Here and there were at least a few valiant and vivid flowers, hanging limply in baskets from street lampposts. They did their best to raise the mood above the sad make-do pavement repairs and discarded fast food packaging. Hunkered down and sheltering the flowers and bringing the lie to their colourful vision of prosperity, a homeless man was asleep in a doorway. Wrapped in a bag with his few belongings, the dried remains of a nights drinking ran from him like accusatory fingers towards the gutter.
I narrowed my eyes, chewed the remains of my cigar and headed for the saloon JD Spoons.
Stepping inside, the few townsfolk hiding within the gloom momentarily glanced towards me before returning to nurse their pints while sat below unwatched and huge television screens.
I moved towards the bar, the carpet clinging tenaciously to my boots, its sticky residue of countless spilt beers making itself known with each step.
I needed a stiff drink, but I needed coffee and food more.
The barkeep shrugged. “No sausages today. Or bacon. No deliveries yet. Maybe tomorrow.

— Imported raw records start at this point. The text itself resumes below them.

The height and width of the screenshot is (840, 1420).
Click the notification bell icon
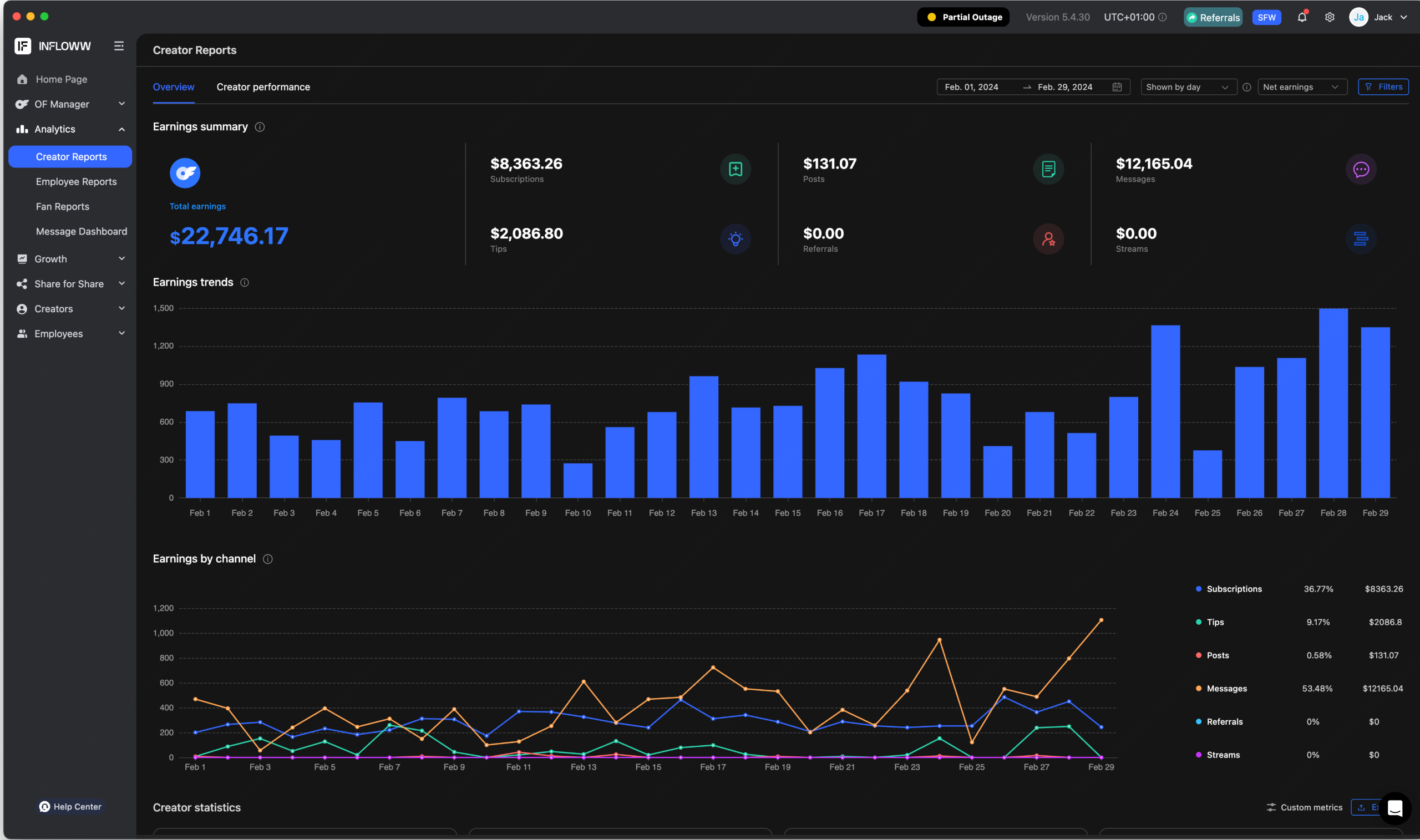click(1302, 17)
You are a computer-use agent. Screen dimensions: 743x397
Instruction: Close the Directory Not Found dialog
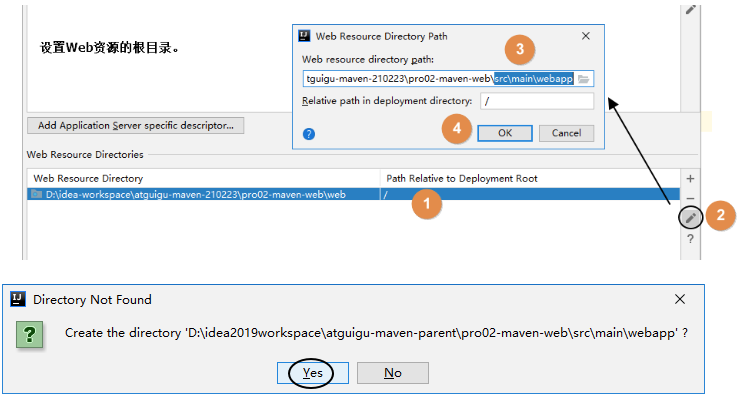[x=680, y=299]

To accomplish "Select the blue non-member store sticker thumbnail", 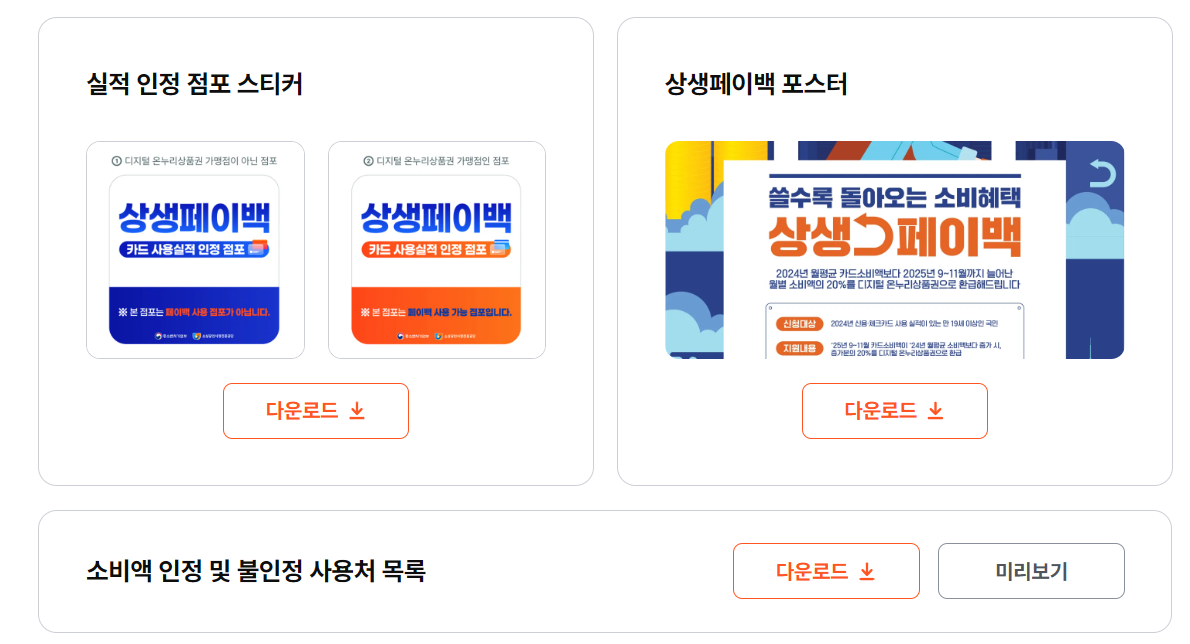I will (194, 259).
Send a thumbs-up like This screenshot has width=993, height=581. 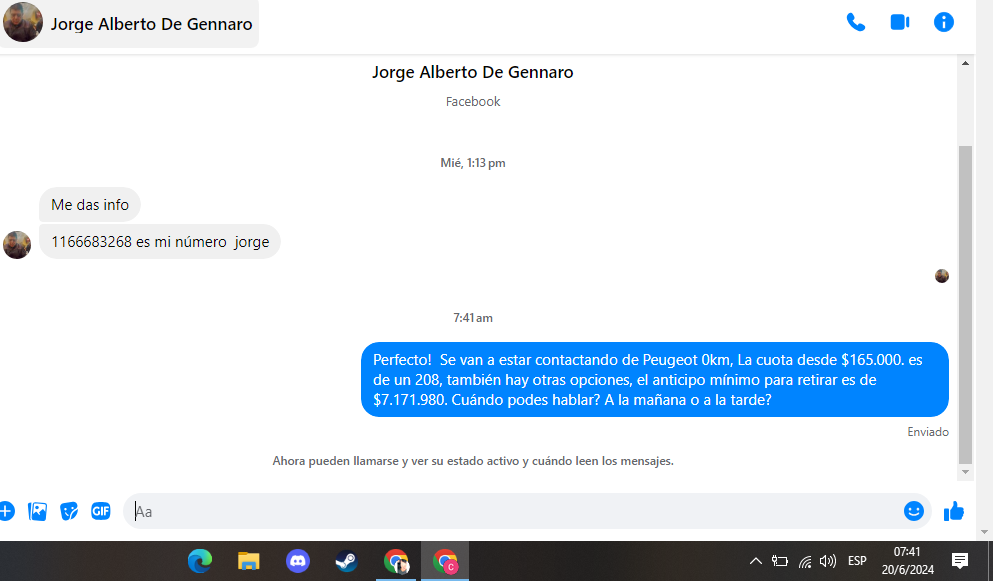click(954, 511)
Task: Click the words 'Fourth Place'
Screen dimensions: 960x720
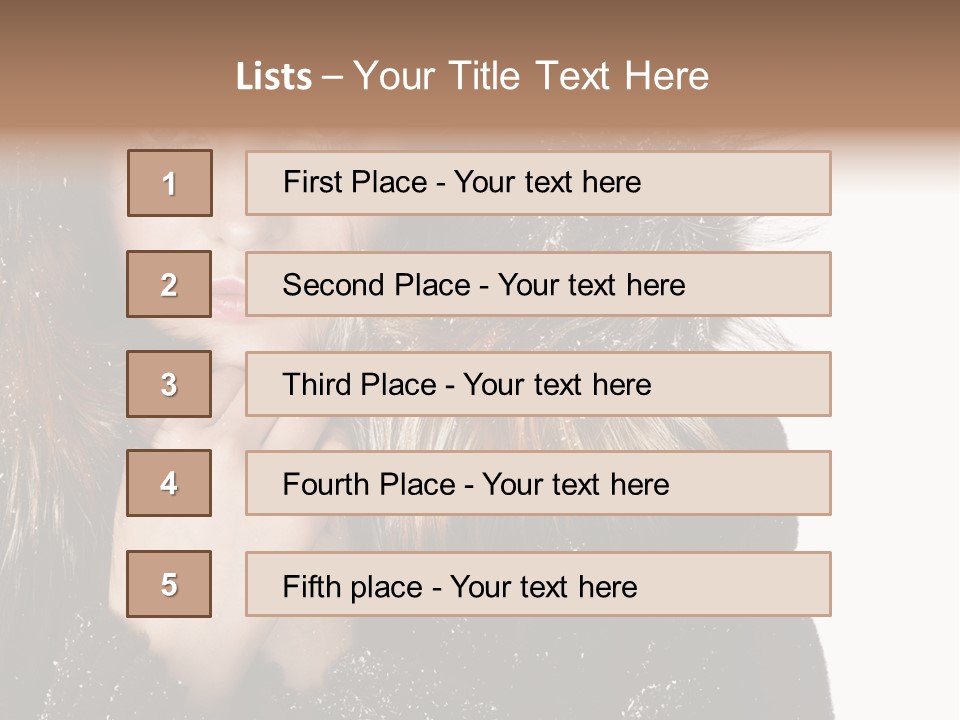Action: pyautogui.click(x=369, y=484)
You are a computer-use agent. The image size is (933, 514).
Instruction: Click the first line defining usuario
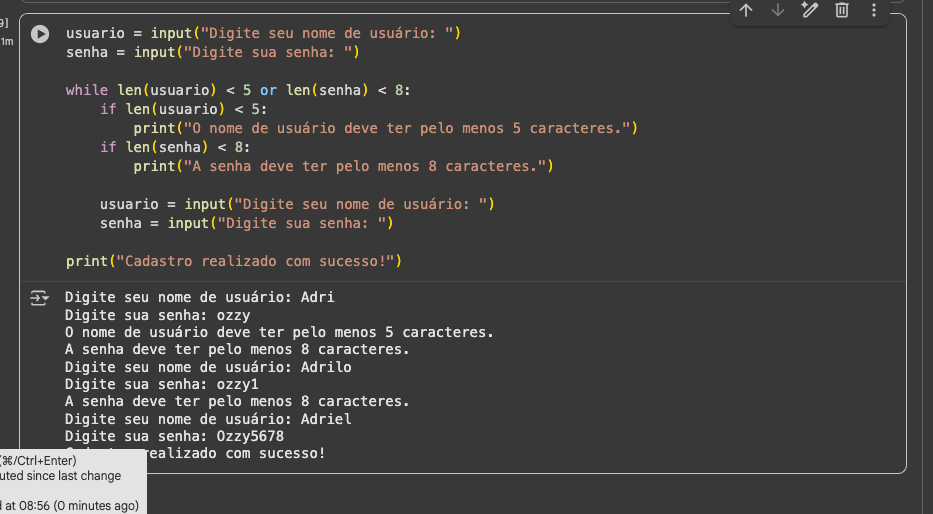tap(262, 33)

No HGV drivers.” He told me, handing me a mug along with another shrug. “Coffee is over there, only one machine working, help yourself.”
I sat down on a stained and threadbare seat and waited for my Brexit Benefit breakfast to be delivered. Sipping my machine-made coffee while staring at our smiling and forever cheerful and charismatic blonde leader of the free world on the TV screens, I was beginning to understand why nobody in the room was smiling along with him.